Gel ruhum gel, bir olalım""Gel ruhum gel, bir olalım
Bir olalım da ruhum, Allah ı bulalım.
Bir olamazsak ruhum ne olur bizim halimiz?
Sonra münafıklar gibi çıkar bizim canımız…""Bu sımsıcak davet, sevgilinin dilinden gönlüme ilk dolduğu zaman iliklerime kadar ürpermiştim. Hep davet ve birliktelik temeline kurulmuş bir düzenin farkında olmak ve o eşsiz davete intibak edebilmek.Bütün insanlık serüvenini, ne kadar kolay , ne kadar yalın, ne kadar da içten samimi bir dille, anlatıp özetlemiş bir dörtlük bu…
Aslında işte bütün iş bu…
Mevlana Celaleddin Rumi nin, meşhur, evrensel daveti: “Gel, kim olursan ol, yine gel…” deyişinin, bir başka versiyonu sanki bu dörtlük.
Hani her şey, şu cümleyle başlamıştı…
“Bir kenzi mahfi idim, bilinmeyi diledim…”
Varlık aleminin sebebi, eşsiz ve aslında mevcut tek dilek…
Necip Fazıl ın da dillendirdiği hakikat: “Seni aramam için beni uzağa attın, alemi benim, beni kendin için yarattın…”
Vahiye ve onun muhatabı Fahri Kainat Sallallahu Teala ve Sellem Efendimize baktığımızda, bize sanki şöyle der, sen ey eksik ve yanlışa meyilli aciz ademcik, ebedi alemde aslında senin olan haklara nimetlere ve mülke gerçek anlamda nail olabilmen için, arınıp liyakat kazabilmen için, ve bir anlamda kendini oluşturabilmen için, bilişip buluşup, tam bir bütün olup da, huzuruma öyle gelmen lazım. İhtimal, bu kimsesiz, yalnız garip halimiz de kalıp sonsuz, iflah olmaz
bir hüsrana düşüp, yitip gitmek de var…
Aramak bulmak birlikte olmak ve birleştirici buluşturucu bütünü tamamlayıcı olabilmek…
“Rüzgara bir koku ver ki hırkandan
Geleyim izine doğru arkandan,
Bırakmam tumuşum yakandan
Medet ey dervişim, Yunusum medet…
Hani Sure-i Asr da buyurmuş ya: “Bütün insanlar hüsrandadır…”
Aslında sanki biz, bir yap bozun, bir legonun, bir bütünün aleme savrulmuş parçaları gibiyiz… Tasavvur edebilirseniz, uzay boşluğunda kimsesiz, çaresiz asılı duran su damlacıkları gibiyiz… Nüvesinde özünde alemler saklı, bir su damlacığı…

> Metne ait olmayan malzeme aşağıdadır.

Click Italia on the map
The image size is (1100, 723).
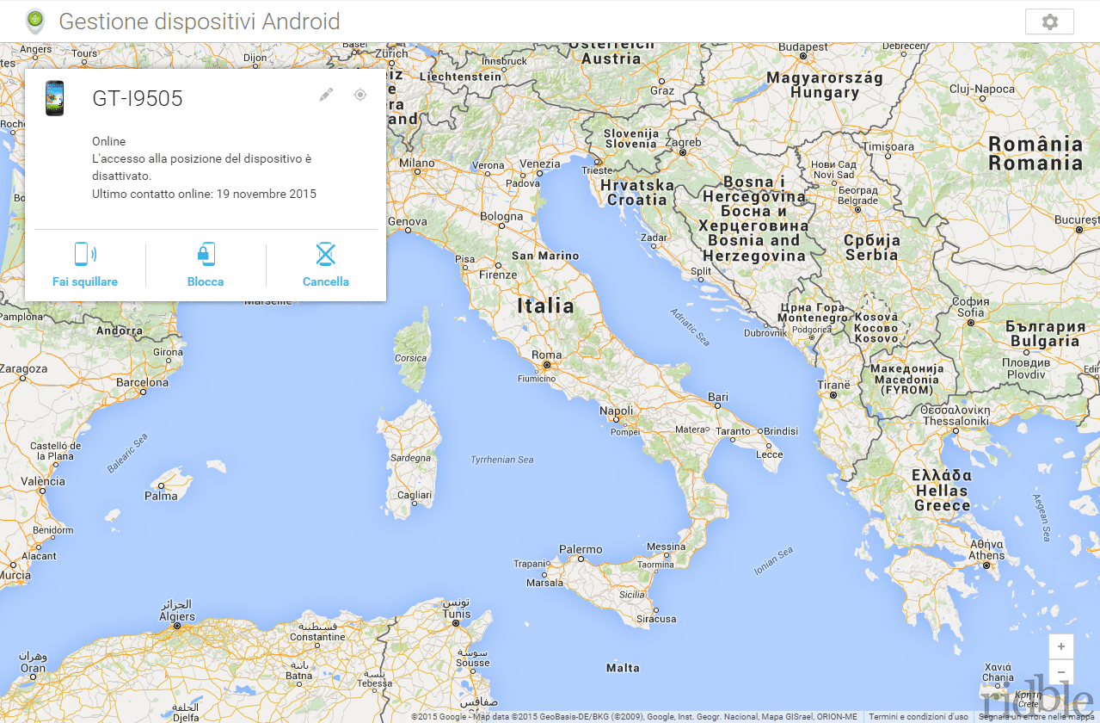coord(548,305)
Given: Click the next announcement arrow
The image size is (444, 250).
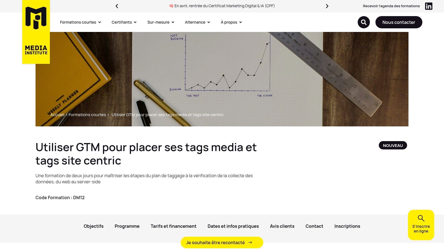Looking at the screenshot, I should pyautogui.click(x=327, y=6).
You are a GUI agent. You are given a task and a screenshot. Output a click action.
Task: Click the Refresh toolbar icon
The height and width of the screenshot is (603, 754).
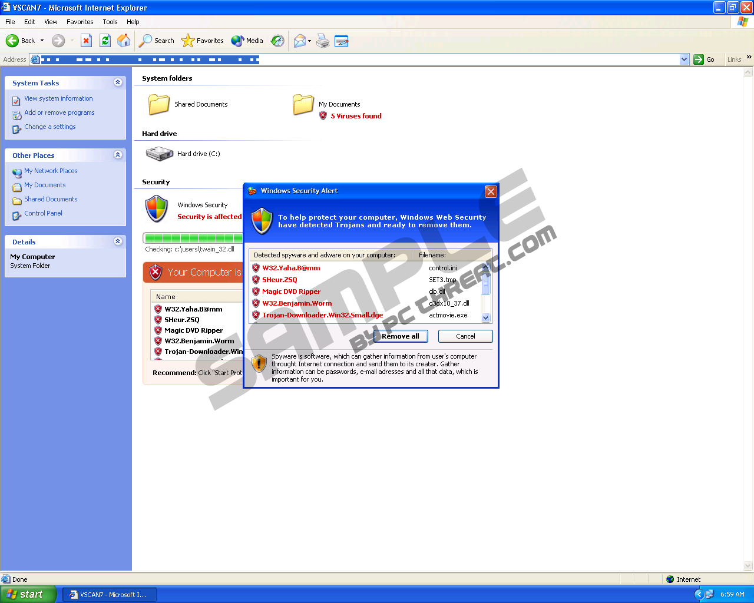105,41
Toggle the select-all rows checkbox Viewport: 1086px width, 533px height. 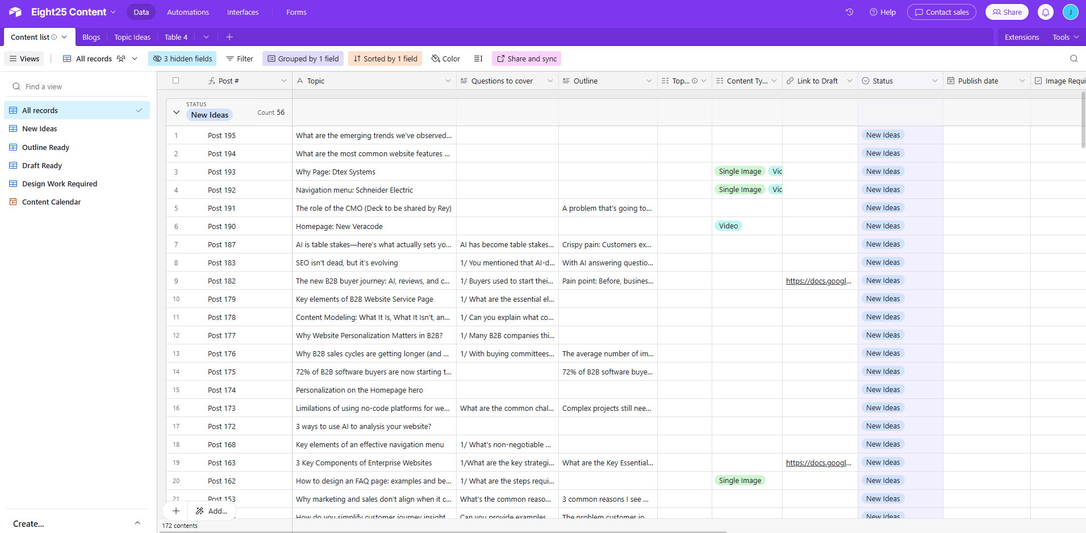176,81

O özde gizli hazinelerin definelerin inkişafı için hep ve tek ‘sen’ lazımsın…
Hani eski bir şarkı inliyordu ya…
“Bir nigah et ne olur, göz göz oldu yüreğim gözlerinin derdinden…”
Birleştirip buluşturma ustası, köşe taşlarından bir güzel, bir gün, bir meclisinde buyuruyor: “Allah size sadece namazlarınızdan, oruçlarınızdan sormaz. İş o ki, kendinden daha iyisini aradın mı, aradın da buldun mu?…”
Yol üzerinde ki hece taşlarını iz ve işaretleri doğru okuyabilmem ve yolu tutabilmem için, bana sen lazımsın… Bereket versin ki, O Rahim olan, Rahmedici olan, aleme aşk gibi bir cazibe vermiş. İçimize de onmaz, bitmez bir sızı… İşte o gün bu gün dualar, niyazlar, şarkılar, şiirler, gazeller hep sevgiliye ‘gel’ çağrısı üzerine…
Ve bir başka inleme:
“Vücud iklimin sultanı sensin, efendim derdimin dermanı sensin…”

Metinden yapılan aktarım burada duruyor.